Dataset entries

───

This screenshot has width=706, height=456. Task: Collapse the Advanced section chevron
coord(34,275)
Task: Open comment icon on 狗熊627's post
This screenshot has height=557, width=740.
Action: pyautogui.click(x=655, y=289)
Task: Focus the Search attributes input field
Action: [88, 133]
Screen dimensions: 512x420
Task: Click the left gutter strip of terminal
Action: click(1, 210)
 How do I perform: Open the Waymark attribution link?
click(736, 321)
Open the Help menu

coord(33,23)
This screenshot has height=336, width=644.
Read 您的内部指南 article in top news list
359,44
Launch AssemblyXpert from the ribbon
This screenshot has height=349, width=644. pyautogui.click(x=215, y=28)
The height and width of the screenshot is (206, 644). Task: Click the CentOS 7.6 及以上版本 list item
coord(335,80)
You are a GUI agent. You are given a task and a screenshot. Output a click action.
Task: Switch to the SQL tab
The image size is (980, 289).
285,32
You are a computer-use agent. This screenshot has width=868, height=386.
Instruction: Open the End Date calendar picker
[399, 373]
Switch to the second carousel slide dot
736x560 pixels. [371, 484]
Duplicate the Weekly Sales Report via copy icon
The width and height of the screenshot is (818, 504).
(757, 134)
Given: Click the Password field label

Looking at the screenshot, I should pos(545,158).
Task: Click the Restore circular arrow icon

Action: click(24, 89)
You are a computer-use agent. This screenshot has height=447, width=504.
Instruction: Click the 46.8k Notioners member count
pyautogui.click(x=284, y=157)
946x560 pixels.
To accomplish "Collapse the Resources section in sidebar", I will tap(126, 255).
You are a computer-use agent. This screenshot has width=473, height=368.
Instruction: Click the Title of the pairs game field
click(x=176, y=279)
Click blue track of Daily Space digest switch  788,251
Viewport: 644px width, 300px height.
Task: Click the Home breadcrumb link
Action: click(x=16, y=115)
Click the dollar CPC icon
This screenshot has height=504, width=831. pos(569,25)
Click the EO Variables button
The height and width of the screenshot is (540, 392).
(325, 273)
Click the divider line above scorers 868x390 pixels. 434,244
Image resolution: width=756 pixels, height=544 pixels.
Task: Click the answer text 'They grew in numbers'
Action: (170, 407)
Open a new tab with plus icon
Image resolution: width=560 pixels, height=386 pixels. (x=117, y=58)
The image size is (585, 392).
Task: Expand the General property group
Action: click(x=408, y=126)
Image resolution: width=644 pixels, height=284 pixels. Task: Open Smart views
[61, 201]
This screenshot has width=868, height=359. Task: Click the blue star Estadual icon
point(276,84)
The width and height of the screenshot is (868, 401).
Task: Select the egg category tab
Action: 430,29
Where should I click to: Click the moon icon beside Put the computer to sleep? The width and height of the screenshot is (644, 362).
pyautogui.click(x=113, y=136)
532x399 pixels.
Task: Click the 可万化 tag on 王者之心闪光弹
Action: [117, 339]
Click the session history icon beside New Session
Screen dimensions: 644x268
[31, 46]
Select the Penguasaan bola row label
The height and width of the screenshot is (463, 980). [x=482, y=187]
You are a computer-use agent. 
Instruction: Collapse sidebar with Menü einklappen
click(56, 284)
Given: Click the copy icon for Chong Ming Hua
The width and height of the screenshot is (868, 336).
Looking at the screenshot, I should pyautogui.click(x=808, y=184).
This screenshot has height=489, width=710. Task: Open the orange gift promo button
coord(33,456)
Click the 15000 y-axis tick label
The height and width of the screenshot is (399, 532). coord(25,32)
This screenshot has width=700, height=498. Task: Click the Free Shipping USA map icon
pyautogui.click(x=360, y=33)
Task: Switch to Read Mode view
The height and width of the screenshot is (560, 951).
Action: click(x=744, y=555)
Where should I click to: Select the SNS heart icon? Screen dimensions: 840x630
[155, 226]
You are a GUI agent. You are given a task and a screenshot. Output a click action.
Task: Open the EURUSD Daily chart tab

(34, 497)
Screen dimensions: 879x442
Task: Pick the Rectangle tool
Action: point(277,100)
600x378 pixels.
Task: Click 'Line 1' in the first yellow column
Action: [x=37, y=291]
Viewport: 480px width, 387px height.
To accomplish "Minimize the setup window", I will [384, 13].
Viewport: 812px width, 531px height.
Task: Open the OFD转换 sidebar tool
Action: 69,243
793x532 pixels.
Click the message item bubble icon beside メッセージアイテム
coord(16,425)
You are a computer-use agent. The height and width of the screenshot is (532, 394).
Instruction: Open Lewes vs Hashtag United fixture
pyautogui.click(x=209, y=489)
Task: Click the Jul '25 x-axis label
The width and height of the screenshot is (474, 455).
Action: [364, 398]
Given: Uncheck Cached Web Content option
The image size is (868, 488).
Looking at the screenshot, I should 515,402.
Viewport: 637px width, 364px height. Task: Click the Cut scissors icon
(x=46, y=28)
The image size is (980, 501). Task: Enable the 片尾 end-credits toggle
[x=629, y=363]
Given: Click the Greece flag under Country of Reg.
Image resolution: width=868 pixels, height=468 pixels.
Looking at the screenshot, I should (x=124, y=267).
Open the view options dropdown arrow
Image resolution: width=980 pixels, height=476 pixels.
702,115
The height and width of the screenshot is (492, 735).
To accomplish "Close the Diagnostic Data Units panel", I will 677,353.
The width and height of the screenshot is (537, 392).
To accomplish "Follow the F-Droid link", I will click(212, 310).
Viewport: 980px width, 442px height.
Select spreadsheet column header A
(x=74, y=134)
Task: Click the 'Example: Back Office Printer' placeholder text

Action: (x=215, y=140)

───

WHAT THIS TASK INVOLVES:
Return the lines above, from the one containing "Select spreadsheet column header A" to the end, exactly as they stand.

ANSWER BELOW:
Select spreadsheet column header A
(x=74, y=134)
Task: Click the 'Example: Back Office Printer' placeholder text

Action: (x=215, y=140)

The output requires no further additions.